» **ЗАДАНИЕ 1**:
В каких строках записей встречается слово «label»? Перепишите каждую такую строку.

Однако доминирующими в общественном восприятии оставались оценки значения культурного воздействия казаков на туземное население как минимального и даже отрицательного. Такой взгляд нагнетался авторами публицистических и научных сочинений и мог быть включен во внутриправительственную полемику о казачестве. Если для народов Сибири объектом социальной критики становились русские торговцы, промышленники и кулаки, то в степи считалось, что тлетворное влияние на инородцев исходит главным образом от казаков. “Сопоставляя между собою два населения, оседлое и кочевое, нетрудно прийти к заключению, что оседлые жители – казаки – ничего полезного не передали из своей жизни кочевнику”, – выдвигалось экспертное заключение при обсуждении вопроса о колонизации степи в Омске. – “…Всякое сообщничество с этим сословием может принести один лишь только вред степному киргизу, который в умственном отношении ничего не приобретет от казака, а в нравственном, быть может, даже и потеряет”.[70] “Нужно сказать, что духовная, нравственная сторона киргиз не изменяется к лучшему от соседства с русскими, т.е. с казаками, ленивыми, невежественными, жадными, и переселенцами из России, на которых киргиз смотрит, как на врагов, лишающих его лучших угодий”, – заключал в своем обзоре, посвященном Сибири, П. Головачев.[71]
Многие из наблюдателей, особенно те, кто симпатизировал казакам и русским переселенцам, продолжали настаивать на взаимовыгодных и даже дружеских отношениях между ними и инородцами, хотя и признавались, что “некоторые” эксцессы все еще случаются. Очевидно, народнически настроенных интеллигентов такие “отклонения” не могли не раздражать, и они надеялись, что взаимоотношения казаков и туземных жителей будут в будущем строиться на дружеской основе. Вместе с тем, они не могли не замечать, что казаки относятся к инородцам с чувством превосходства или выступают в роли их угнетателей.[72] Писали, что казаки относились к бурятам как к низшему племени,[73] на китайцев могли устроить охоту,[74] а казахов безнаказанно ограбить и даже убить, полагая, что в этом нет особого греха, так как у инородца души нет, а только “пар”. “Он смотрит на себя прежде всего как на ‘слугу царского’”, – описывал казаков в научно-популярном издании А. Н. Седельников, – “гордится своим привилегированным положением, держит себя свысока в отношениях с крестьянином, которого уничижительно именует ‘мужиком’, а к казаху относится вообще презрительно, называет ‘собакой’, обмануть или обругать которого – обычное явление”.[75] За инородцами казаки нередко не признавали ни прав личности, ни собственности, пользуясь положением сильного. А. Н. Куропаткин, хорошо знавший порядки, царившие на азиатских окраинах, подвел в 1910 г. неутешительный итог: “Первыми русскими пионерами в Семиречье были сибирские казаки, которые вместе с массой положительных качеств, присущих сибирякам, принесли также презрение к туземцу, на землю которого садились, взгляд на лес как на врага земледелия и хищнический способ эксплуатации почвы, т.е. залежную систему землепользования”.[76]
Казаки действительно чувствовали себя хозяевами в степи и готовы были не только продолжить захваты земель кочевников, но и ревниво отнеслись к появлению новых земельных конкурентов – крестьян-переселенцев. Все это запутывало и без того непростую систему социально-экономических и правовых отношений, приводило к росту напряженности в районах, которые уже представлялись имперским властям “замиренными”. Оказавшись в численном меньшинстве среди инородцев, казаки, обремененные не только военными и хозяйственными задачами, но и административно-полицейской службой, должны были преодолевать коммуникативные барьеры и активно изучать языки туземцев, не надеясь, что последние скоро овладеют русским языком. Вместе с тем, адаптация к условиям окраин и знание туземных языков могло не только оцениваться как положительный факт, но и внушать опасение, что сами казаки будут слишком втянуты в чужую культуру и потеряют свою “природную русскость”. При этом они признавались “неэффективными обрусителями”, заметно уступая в этом русскому крестьянству.

[Записи для поиска элементов]

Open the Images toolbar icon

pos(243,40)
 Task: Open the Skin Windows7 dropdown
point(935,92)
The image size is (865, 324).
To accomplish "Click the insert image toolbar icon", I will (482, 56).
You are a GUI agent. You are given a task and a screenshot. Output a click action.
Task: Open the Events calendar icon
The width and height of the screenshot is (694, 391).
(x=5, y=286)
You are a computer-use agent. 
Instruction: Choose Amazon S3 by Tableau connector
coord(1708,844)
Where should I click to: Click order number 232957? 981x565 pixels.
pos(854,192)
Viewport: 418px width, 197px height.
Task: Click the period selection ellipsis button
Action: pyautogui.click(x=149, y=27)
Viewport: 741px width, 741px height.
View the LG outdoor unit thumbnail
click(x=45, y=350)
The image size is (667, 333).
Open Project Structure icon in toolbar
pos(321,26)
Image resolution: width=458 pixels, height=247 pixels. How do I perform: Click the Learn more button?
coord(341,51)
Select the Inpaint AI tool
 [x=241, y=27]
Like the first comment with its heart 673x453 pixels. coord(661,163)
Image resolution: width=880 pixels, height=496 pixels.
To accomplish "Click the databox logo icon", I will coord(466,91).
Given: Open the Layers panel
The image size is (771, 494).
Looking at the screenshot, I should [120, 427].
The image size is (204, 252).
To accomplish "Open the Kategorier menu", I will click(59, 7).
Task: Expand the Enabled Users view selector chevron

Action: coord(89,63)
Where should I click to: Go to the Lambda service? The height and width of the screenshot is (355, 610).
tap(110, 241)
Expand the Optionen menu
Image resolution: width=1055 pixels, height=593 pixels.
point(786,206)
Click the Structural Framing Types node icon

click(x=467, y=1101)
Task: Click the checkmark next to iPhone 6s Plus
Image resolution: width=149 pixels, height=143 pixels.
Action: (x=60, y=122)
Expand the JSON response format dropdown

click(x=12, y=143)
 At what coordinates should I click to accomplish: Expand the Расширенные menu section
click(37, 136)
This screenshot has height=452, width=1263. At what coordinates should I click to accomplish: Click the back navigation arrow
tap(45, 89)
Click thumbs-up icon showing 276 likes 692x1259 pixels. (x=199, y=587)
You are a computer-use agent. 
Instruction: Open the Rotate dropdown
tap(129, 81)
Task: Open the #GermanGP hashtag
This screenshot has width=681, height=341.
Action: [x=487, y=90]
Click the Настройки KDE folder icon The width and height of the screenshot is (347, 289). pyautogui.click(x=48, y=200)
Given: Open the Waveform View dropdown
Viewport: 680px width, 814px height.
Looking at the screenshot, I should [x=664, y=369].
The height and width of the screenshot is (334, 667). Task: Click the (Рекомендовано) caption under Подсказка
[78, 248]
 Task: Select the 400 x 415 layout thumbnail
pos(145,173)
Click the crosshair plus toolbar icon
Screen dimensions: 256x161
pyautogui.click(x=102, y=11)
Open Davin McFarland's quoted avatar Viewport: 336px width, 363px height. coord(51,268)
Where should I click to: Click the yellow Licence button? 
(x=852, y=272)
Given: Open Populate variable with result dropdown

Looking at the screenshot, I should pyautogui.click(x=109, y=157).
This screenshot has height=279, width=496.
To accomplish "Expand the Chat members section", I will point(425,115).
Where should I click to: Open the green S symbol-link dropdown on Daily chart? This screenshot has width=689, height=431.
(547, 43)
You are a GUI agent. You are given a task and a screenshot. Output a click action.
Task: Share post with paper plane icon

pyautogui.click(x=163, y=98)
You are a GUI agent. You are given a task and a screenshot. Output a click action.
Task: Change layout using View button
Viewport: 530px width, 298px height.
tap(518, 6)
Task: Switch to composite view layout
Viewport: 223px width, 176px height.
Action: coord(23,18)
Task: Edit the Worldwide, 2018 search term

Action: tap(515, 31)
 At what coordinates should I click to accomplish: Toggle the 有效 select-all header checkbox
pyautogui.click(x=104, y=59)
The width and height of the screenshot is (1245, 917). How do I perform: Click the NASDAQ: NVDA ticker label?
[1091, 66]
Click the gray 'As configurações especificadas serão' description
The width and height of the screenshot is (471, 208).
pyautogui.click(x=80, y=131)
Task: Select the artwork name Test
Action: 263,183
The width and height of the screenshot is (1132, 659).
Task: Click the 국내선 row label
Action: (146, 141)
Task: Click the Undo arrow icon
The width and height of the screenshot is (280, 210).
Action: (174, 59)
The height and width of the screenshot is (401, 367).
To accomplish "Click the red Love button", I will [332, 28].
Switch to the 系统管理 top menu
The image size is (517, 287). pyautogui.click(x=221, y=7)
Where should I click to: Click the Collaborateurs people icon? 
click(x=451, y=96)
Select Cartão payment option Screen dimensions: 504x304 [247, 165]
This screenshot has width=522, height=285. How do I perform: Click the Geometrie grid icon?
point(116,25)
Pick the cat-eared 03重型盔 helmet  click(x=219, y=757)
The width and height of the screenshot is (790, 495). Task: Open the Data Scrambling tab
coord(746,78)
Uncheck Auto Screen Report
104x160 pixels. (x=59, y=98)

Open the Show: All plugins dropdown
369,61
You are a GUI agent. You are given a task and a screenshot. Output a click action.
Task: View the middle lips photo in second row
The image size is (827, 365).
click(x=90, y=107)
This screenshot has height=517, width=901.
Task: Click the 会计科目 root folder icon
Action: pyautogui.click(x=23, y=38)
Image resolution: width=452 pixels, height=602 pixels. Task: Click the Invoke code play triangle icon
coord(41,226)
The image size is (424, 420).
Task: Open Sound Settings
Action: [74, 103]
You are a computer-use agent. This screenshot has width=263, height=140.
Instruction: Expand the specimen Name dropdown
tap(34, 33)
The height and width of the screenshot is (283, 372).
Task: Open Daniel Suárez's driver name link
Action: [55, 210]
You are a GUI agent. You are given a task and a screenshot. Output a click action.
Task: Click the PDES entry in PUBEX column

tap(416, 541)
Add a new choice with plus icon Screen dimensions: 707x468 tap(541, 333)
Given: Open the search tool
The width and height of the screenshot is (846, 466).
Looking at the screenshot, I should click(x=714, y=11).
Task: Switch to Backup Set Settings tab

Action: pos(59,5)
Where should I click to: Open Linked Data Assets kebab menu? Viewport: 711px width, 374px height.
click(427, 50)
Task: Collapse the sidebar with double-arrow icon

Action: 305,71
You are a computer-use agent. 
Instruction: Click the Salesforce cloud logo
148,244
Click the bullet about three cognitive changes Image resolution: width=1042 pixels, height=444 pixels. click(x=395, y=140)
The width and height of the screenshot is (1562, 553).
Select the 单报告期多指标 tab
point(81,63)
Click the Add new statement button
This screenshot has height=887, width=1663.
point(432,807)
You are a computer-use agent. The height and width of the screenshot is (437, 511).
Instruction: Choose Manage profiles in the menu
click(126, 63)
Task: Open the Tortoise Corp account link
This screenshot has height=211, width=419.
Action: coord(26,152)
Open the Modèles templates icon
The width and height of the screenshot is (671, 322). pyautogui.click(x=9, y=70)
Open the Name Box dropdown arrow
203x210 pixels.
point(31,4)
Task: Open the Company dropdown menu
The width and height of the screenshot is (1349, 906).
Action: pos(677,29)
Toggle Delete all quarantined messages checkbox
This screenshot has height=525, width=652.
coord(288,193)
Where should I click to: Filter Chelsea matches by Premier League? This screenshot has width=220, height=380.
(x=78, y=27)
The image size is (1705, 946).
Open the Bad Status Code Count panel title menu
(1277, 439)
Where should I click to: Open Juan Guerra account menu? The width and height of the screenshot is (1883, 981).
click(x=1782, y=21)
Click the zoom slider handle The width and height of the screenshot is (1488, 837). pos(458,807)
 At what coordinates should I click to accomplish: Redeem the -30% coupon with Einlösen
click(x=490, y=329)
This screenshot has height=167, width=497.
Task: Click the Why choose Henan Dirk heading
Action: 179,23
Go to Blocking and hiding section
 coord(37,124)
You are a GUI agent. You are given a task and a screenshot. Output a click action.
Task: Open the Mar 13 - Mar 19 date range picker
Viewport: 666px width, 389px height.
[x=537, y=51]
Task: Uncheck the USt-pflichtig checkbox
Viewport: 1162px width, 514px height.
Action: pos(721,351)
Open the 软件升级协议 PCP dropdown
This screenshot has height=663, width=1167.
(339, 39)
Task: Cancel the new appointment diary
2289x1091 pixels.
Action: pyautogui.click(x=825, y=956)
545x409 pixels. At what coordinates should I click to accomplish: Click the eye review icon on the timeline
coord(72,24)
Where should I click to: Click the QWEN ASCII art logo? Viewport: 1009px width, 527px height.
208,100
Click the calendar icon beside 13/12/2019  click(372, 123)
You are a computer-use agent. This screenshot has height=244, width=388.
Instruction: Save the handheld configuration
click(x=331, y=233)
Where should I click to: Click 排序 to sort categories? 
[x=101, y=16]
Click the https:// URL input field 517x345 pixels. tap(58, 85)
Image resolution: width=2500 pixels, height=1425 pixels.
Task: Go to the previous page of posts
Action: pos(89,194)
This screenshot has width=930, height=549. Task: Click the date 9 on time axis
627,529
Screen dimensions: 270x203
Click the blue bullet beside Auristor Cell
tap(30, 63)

» **ЗАДАНИЕ 2**:
Ответьте на вопросы по тексту о казаках, каждый ответ с новой строки:
(а) Кто, согласно тексту, становился объектом социальной критики у народов Сибири?
(б) В каком году А. Н. Куропаткин подвёл «неутешительный итог»?
(в) Кому казаки, по тексту, заметно уступали как «обрусители»?

» **ПОЛНЫЙ ОТВЕТ 1**:
The width and height of the screenshot is (1245, 917). How do I perform: Click the NASDAQ: NVDA ticker label?
Task: Click the 국내선 row label

» **ПОЛНЫЙ ОТВЕТ 2**:
(а) Русские торговцы, промышленники и кулаки.
(б) В 1910 г.
(в) Русскому крестьянству.